On Wednesday, the Supreme Court will hear arguments regarding Facebook’s attempt to dismiss a lawsuit accusing the company of misleading investors in violation of the Securities Exchange Act of 1934, which mandates that publicly traded companies disclose potential business risks. The lawsuit, led by a group of Facebook investors including Amalgamated Bank, claims that Facebook withheld information about a 2015 data breach involving Cambridge Analytica, which affected more than 30 million users. The suit follows a significant drop in Facebook’s stock price after media reports in 2018 revealed that Cambridge Analytica had improperly accessed Facebook user data in relation to Donald Trump’s presidential campaign in 2016. The investors are seeking unspecified monetary damages to recoup the lost value of their Facebook stock.
At stake is whether Facebook violated the law by failing to adequately disclose the previous data breach in its subsequent business-risk reports, while instead presenting the risk as purely hypothetical. In its Supreme Court filing, Facebook argued that it was not legally required to disclose that the risks it had warned about had already materialized because “a reasonable investor would understand such risk disclosures to be forward-looking and probabilistic.” In 2019, the SEC initiated an enforcement action against Facebook concerning this issue, which the company settled for $100 million.
Additionally, Facebook paid a $5 billion penalty to the U.S. Federal Trade Commission related to the Cambridge Analytica matter. Michael Perino, a professor at St. John’s University School of Law in New York, described private rights of action as “a necessary supplement” to public enforcement efforts, noting that “the SEC is arguably under-resourced given the broad scope of its responsibilities.” He added that securities class action lawsuits effectively empower private attorneys to bring actions on behalf of affected investors. In a related case, the Supreme Court will also hear arguments on November 13 regarding Nvidia’s challenge to a securities class action lawsuit.

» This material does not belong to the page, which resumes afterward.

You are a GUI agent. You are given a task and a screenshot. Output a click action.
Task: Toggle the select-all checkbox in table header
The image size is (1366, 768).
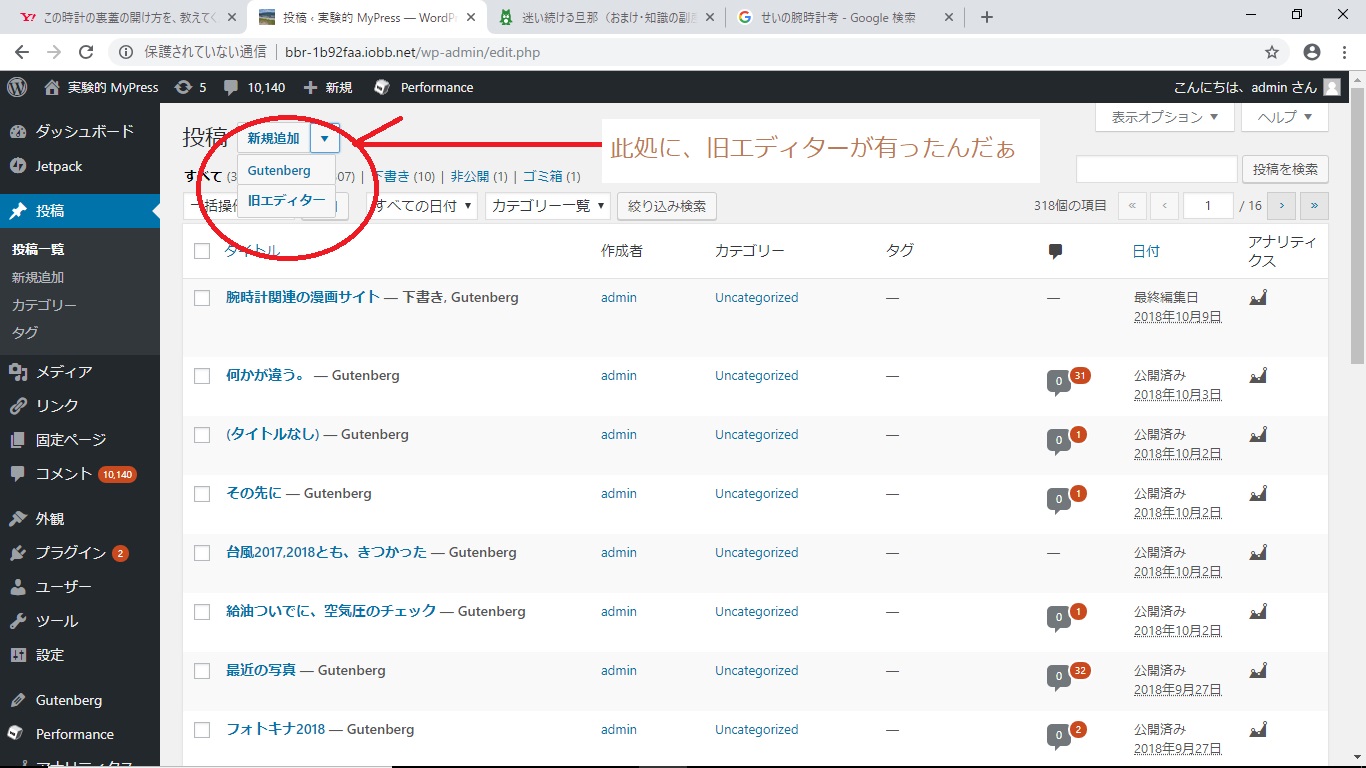pyautogui.click(x=202, y=251)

This lawsuit accuses Nvidia of misleading investors about the extent of its sales related to the volatile cryptocurrency market. The 2018 lawsuit, led by the Stockholm-based investment management firm E. Ohman J:or Fonder AB, alleges that Nvidia made statements in 2017 and 2018 that significantly downplayed the percentage of the company’s revenue growth attributable to crypto-related purchases. The plaintiffs contend that these omissions misled both investors and analysts seeking insight into how cryptomining affected Nvidia’s business.
Nvidia, in its Supreme Court filing, argued that the plaintiffs did not meet the legal requirements established by the 1995 Private Securities Litigation Reform Act for filing private securities fraud suits. In 2022, Nvidia agreed to pay $5.5 million to U.S. authorities to settle charges related to its failure to properly disclose the impact of cryptomining on its gaming business.
David Shargel, a lawyer in private practice who has represented clients before the SEC, remarked that private securities litigation could become more prominent due to recent Supreme Court rulings that weaken federal regulators. Among the cases he mentioned was a June 27 decision that struck down the SEC’s in-house enforcement of investor protection laws as a violation of the U.S. Constitution’s Seventh Amendment right.